Proposed Environmental Protection Agency limits on carbon dioxide emissions from new power plants would likely hurt long-term demand for Wyoming coal, industry officials say, though they believe it’s far too soon to tell exactly what the damage would be.
But industry officials say the proposed rule, which would be the first of its kind in the U.S. if approved, could encourage construction of natural gas-fired power plants instead.
The long-awaited proposed rule, announced by the EPA last Tuesday, would cap carbon dioxide emissions from new power plants at 1,000 pounds per megawatt hour.
Under current technology, new coal plants emit between 1,600 and 1,900 pounds per megawatt hour; new natural gas-fired plants let out about 800 pounds per megawatt hour.
Environmental groups have long pushed for such a cap on power plants, which are responsible for nearly 40 percent of U.S. carbon emissions. Coal-fired plants, especially, are considered one of the largest sources of the gases blamed for global warming.
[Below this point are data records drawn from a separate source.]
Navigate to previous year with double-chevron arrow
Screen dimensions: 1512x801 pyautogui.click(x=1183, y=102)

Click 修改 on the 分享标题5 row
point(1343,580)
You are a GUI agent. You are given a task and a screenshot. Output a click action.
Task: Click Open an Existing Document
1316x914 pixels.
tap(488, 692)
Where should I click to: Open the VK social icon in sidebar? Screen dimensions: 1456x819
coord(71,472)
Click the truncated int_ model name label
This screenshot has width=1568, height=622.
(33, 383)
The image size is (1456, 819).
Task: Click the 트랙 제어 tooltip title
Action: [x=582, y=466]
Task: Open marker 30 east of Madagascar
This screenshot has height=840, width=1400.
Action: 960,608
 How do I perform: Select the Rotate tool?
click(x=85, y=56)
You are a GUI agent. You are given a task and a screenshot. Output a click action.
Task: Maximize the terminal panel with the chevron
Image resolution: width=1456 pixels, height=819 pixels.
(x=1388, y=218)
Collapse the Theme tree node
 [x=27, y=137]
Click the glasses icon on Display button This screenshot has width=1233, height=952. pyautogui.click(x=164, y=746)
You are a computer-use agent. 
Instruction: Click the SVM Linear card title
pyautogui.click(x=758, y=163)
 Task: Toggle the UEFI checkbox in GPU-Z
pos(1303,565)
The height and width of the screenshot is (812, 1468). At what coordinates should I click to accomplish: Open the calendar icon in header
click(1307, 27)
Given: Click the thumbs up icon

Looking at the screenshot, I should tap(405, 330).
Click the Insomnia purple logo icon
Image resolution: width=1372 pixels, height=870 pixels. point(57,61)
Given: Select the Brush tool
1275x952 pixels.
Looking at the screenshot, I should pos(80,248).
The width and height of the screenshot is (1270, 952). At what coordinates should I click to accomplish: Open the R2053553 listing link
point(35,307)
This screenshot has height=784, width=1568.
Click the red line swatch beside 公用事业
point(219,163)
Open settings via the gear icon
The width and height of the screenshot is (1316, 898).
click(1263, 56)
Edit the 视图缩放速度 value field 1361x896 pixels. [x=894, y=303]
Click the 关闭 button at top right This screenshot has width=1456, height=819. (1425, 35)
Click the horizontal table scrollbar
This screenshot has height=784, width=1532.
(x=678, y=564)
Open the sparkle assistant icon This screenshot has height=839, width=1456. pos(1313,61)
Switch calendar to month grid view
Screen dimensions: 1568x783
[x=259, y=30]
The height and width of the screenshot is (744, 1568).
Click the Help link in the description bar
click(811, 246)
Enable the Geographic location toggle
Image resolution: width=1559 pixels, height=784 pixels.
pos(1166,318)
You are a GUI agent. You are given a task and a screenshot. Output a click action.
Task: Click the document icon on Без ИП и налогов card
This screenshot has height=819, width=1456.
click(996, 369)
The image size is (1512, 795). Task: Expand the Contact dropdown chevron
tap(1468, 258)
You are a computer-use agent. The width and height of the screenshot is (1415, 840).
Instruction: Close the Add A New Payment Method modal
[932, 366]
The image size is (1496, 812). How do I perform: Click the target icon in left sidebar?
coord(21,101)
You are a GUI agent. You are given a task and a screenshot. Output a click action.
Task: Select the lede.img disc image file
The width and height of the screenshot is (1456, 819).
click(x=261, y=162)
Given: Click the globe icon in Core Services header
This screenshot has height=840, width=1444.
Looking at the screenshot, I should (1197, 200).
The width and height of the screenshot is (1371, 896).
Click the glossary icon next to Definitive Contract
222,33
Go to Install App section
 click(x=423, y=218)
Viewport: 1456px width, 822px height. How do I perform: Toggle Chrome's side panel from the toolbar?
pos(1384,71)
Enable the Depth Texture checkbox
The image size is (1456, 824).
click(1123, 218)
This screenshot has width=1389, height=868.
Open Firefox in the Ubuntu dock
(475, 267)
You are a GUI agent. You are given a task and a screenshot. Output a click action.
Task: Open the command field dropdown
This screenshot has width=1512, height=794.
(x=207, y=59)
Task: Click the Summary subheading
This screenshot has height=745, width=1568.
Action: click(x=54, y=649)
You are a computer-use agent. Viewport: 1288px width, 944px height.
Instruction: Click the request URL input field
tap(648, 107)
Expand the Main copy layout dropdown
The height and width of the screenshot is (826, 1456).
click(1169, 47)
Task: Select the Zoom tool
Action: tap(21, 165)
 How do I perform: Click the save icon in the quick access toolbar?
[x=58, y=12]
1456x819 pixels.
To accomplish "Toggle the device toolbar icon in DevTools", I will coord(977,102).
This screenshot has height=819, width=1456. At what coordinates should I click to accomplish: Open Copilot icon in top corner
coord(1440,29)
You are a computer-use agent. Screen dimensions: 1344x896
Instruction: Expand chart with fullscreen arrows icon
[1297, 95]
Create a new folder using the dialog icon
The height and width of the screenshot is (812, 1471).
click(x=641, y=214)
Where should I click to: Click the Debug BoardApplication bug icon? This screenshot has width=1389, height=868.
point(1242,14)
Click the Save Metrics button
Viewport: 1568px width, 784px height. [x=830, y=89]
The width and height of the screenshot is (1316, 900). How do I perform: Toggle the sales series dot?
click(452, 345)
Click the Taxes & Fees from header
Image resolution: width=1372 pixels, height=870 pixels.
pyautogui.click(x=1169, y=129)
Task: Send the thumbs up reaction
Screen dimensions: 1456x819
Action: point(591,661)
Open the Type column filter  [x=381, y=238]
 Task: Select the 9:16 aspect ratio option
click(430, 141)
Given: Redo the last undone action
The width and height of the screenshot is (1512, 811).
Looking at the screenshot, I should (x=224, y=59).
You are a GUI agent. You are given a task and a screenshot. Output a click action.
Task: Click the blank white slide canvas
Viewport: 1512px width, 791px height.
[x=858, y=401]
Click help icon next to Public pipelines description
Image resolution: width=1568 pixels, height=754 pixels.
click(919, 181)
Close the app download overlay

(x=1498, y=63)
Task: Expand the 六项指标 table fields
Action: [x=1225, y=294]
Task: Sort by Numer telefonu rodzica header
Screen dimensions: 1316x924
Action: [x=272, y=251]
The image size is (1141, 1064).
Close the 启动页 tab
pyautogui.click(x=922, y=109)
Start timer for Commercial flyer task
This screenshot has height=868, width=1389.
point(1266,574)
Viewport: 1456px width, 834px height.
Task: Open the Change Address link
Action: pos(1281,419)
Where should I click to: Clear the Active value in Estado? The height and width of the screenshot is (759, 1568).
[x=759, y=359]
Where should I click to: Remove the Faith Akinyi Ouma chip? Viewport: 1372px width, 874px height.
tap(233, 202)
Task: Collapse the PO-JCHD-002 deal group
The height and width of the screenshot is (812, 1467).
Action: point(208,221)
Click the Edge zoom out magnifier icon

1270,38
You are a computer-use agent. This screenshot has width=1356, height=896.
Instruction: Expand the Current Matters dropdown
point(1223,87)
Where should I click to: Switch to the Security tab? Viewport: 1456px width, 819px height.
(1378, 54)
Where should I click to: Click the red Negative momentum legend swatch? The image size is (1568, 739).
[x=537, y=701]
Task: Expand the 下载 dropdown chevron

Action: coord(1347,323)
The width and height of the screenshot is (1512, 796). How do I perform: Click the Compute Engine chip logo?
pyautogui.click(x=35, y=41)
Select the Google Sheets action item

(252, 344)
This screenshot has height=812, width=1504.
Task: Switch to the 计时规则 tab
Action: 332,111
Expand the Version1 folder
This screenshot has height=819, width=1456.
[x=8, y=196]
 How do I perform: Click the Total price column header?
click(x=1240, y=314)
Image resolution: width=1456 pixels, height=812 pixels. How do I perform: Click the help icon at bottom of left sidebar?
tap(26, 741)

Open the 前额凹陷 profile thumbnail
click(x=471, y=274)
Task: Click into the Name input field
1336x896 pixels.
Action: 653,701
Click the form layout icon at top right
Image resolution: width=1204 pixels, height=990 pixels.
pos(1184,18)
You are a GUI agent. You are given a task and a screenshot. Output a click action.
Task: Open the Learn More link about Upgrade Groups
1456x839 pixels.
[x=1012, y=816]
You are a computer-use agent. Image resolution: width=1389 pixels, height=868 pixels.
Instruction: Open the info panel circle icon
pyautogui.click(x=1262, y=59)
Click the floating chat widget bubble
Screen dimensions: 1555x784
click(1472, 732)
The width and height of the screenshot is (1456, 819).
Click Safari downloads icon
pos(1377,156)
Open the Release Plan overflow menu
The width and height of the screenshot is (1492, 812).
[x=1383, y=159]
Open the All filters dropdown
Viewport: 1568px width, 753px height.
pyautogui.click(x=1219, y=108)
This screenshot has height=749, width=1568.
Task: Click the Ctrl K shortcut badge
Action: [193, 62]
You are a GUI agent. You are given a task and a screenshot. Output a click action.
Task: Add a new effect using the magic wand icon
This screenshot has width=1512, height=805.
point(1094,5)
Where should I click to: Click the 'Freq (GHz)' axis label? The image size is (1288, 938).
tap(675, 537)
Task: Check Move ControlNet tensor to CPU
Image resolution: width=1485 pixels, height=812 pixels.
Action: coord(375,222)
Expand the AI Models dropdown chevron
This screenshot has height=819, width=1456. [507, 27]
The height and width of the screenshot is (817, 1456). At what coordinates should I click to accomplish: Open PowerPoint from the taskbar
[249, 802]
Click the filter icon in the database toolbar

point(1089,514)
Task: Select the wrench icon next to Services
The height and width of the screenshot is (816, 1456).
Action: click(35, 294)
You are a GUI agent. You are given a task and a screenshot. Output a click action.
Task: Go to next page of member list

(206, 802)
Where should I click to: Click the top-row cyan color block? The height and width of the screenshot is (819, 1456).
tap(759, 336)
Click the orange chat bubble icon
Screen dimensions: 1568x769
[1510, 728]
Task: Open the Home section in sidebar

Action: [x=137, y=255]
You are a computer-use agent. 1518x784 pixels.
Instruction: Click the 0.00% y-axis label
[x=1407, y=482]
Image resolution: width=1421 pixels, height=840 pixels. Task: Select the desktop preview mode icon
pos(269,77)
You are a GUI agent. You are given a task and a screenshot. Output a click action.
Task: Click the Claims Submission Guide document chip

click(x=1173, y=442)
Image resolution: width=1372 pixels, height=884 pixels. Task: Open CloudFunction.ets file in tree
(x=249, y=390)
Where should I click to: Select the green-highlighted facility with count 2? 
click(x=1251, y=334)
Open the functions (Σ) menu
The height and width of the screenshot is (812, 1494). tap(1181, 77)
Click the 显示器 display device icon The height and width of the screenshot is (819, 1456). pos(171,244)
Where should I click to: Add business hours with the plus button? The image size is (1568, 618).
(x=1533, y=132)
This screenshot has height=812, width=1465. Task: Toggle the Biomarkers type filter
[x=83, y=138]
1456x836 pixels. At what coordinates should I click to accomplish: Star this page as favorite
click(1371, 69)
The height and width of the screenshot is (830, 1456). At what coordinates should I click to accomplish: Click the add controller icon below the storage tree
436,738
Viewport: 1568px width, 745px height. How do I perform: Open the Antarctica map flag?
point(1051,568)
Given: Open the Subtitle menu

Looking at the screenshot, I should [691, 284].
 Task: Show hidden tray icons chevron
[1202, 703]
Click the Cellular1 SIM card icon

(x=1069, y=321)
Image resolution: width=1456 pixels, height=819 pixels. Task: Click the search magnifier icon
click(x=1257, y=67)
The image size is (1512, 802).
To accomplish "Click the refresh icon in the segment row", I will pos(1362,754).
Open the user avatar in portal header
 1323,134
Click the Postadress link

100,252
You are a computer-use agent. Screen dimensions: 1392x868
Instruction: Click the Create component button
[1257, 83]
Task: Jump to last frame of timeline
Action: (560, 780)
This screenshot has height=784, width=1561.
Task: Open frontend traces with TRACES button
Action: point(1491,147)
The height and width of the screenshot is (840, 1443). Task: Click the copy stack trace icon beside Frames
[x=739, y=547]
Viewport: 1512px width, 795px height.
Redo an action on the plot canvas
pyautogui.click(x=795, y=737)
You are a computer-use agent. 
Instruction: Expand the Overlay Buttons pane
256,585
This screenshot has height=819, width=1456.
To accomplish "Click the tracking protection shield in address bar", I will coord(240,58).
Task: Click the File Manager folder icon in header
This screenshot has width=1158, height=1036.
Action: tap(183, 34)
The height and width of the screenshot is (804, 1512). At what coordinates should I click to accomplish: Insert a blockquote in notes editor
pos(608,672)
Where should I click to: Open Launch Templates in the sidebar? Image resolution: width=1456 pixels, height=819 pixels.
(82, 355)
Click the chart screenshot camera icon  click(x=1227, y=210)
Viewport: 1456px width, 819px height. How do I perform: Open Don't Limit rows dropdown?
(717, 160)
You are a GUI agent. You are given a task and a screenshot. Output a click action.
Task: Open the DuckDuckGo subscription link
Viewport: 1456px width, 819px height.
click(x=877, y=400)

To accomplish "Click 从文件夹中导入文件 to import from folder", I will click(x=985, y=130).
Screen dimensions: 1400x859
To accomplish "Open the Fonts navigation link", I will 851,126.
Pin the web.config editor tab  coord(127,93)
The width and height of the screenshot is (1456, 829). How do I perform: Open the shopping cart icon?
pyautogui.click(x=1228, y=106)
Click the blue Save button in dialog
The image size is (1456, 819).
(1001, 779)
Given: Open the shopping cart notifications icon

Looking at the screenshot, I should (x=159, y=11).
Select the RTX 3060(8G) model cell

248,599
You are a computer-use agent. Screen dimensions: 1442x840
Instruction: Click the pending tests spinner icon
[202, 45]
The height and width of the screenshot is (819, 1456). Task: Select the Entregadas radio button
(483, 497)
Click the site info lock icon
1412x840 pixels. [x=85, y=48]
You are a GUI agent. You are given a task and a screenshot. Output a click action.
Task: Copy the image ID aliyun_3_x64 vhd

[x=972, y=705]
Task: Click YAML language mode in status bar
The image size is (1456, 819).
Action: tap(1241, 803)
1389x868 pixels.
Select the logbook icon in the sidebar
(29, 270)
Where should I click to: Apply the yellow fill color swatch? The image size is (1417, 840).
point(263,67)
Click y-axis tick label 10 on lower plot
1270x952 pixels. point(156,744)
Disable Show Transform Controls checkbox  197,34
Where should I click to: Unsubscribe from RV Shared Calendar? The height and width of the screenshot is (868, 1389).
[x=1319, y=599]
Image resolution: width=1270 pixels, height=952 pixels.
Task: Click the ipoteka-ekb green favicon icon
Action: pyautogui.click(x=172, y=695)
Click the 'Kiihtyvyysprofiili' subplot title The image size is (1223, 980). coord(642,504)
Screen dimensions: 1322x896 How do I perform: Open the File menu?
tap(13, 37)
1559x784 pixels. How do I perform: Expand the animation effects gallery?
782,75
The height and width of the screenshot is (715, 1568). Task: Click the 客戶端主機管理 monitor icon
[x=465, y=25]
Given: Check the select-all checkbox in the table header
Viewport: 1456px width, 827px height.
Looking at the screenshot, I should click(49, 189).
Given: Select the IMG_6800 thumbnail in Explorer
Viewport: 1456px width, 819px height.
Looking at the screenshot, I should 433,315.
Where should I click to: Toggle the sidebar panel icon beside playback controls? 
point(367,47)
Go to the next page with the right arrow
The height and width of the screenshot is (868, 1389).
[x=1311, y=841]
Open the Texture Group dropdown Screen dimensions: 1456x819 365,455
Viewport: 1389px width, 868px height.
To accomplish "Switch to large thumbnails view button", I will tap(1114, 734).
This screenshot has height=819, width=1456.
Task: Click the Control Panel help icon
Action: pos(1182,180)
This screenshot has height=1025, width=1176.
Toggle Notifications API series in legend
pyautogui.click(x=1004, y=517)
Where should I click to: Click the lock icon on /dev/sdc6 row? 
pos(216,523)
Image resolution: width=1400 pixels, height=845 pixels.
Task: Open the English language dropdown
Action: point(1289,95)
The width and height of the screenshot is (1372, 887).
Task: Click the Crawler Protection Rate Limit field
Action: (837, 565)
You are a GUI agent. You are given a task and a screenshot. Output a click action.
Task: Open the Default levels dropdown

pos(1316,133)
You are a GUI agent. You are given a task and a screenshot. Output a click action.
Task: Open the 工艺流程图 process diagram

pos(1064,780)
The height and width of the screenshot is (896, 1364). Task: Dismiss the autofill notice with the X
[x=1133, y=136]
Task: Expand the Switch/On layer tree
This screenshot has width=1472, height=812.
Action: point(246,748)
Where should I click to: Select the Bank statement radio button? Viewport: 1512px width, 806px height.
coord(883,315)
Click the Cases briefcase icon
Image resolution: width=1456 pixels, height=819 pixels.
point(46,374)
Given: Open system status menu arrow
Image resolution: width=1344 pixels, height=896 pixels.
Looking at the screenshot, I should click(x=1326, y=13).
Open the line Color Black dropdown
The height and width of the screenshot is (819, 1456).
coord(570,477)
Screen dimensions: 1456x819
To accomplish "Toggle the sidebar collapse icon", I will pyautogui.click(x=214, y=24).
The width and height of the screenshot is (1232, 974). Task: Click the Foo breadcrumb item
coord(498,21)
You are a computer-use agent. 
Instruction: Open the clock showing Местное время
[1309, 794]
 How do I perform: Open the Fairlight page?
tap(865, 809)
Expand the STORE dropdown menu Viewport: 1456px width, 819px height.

“The standard will check the previously uncontrolled amount [of carbon pollution] that power plants ... release into our atmosphere,” EPA Director Lisa Jackson said last week in a conference call with reporters. But “it also creates a path forward for future facilities to use technology that burns coal, while releasing less carbon pollution.”
The proposed rule would have a minimal short-term effect in Wyoming, as there are no current plans to build a new coal-fired power plant. But it could either derail or jump-start plans for 15 new coal-fired power plants in 10 states, depending on when they start construction.
Those that break ground in the next year would be exempt from the new limit. Those that start construction later will have to eventually comply with the rule.
Older coal-fired power plants have already been shutting down across the country, thanks to low natural gas prices, demand from China driving up the price of coal and weaker demand for electricity.
Regulations from the EPA to control pollution blowing downwind and toxic emissions from power plants have also helped push some plants into retirement.
Black Hills Power already announced last year that it would close three of its older coal-fired power plants in Wyoming over the next couple of years because of previous EPA emissions rules.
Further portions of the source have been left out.